» **QUOTED PASSAGE**
....................

Showing posts with label Michael Cunningham. Show all posts
Showing posts with label Michael Cunningham. Show all posts

Thursday, August 22, 2013

cut and paste


"It's shocking to consider that good reviews seldom make history. Expressions of delight and approbation are welcome to authors, publishers and people looking for birthday-gift ideas. Bad reviews, however, reverberate down the years. We read George Eliot's airy dismissal of Charlotte Brontë's dialogue ('I wish her characters would talk a little less like the heroes and heroines of police reports') with a sigh of century-defying pleasure. […]
     Hatchet jobs are a joy to read, not because we love to see a writer's new baby stabbed through the heart, but because we admire the breezy wit that ideally accompanies the best ones. Hatchet jobs should make you laugh rather than recoil in horror. They should be more than a series of negative opinions. They should be about the work of an established writer rather a newcomer. They should consider the offending book from several directions in an amused manner, slowly ingesting it like a snake devouring a deer.

....................

» **SUPPLIED DATA**
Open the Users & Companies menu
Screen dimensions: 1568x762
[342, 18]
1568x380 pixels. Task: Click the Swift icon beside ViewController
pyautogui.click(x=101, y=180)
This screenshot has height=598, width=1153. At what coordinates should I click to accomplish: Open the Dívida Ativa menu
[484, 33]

....................

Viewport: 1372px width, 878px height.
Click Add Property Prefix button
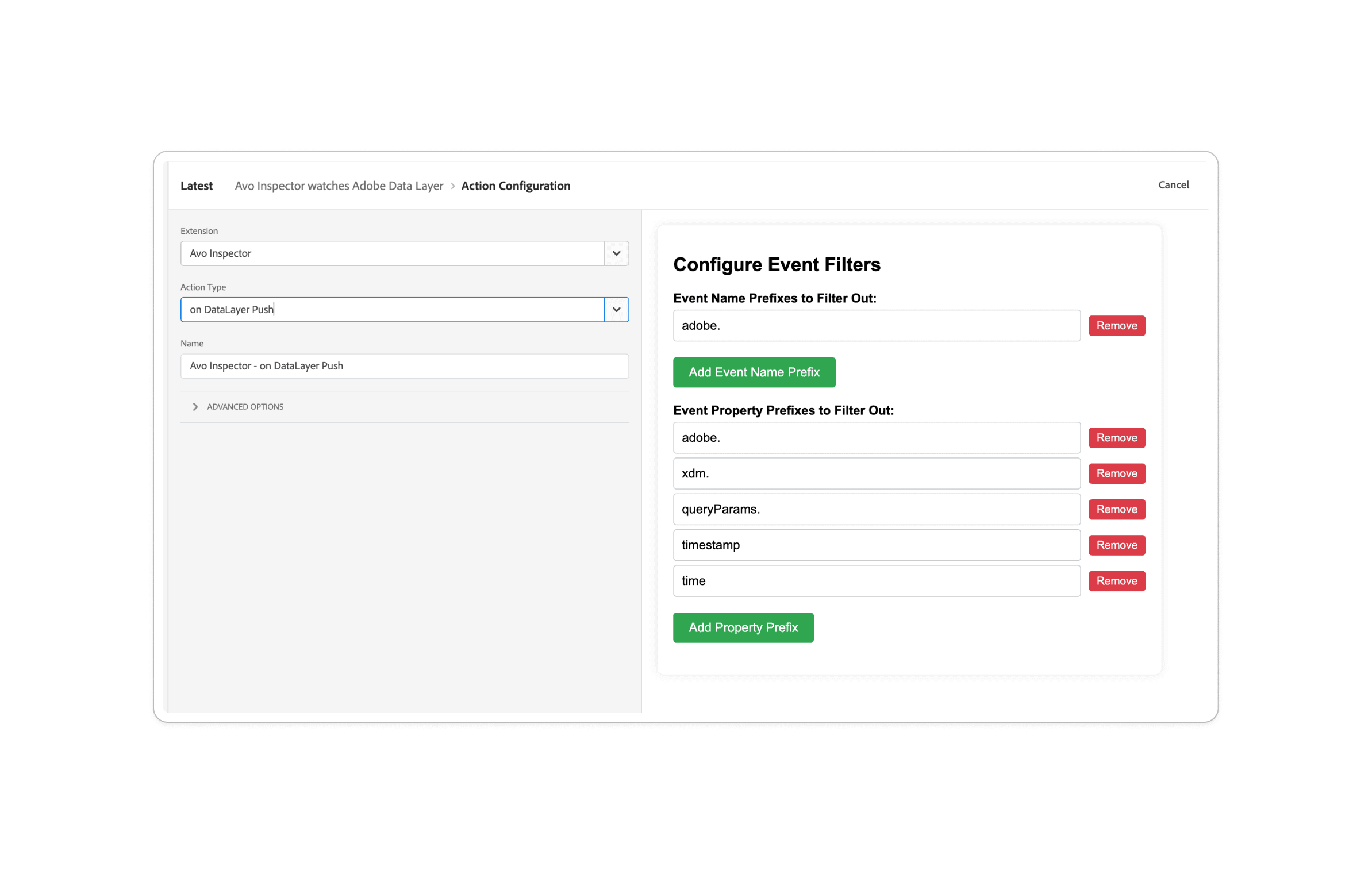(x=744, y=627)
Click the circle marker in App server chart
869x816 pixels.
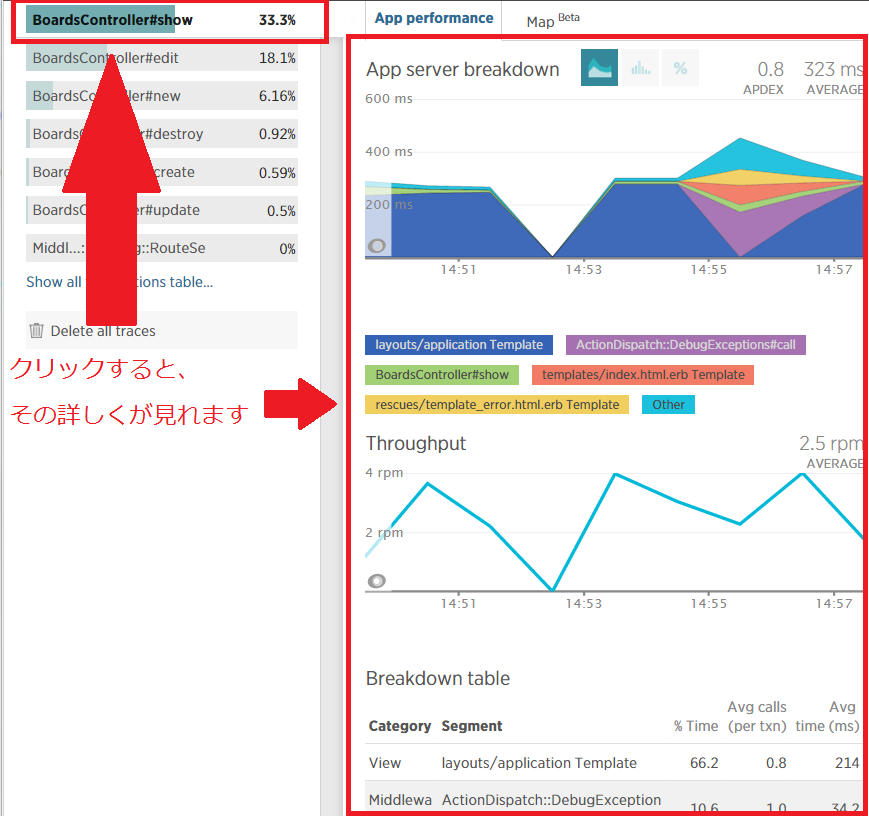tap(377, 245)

....................

» **EXERCISE TASK A**
According to the passage on hatchet jobs, whose dialogue did George Eliot dismiss?
» **EXERCISE TASK B**
List every line of the listing that contains the string "Open", matching case exactly.
The passage on reviews and the listing have no connection to each other.

» **FULL ANSWER A**
Charlotte Brontë's.

» **FULL ANSWER B**
Open the Users & Companies menu
This screenshot has height=598, width=1153. At what coordinates should I click to accomplish: Open the Dívida Ativa menu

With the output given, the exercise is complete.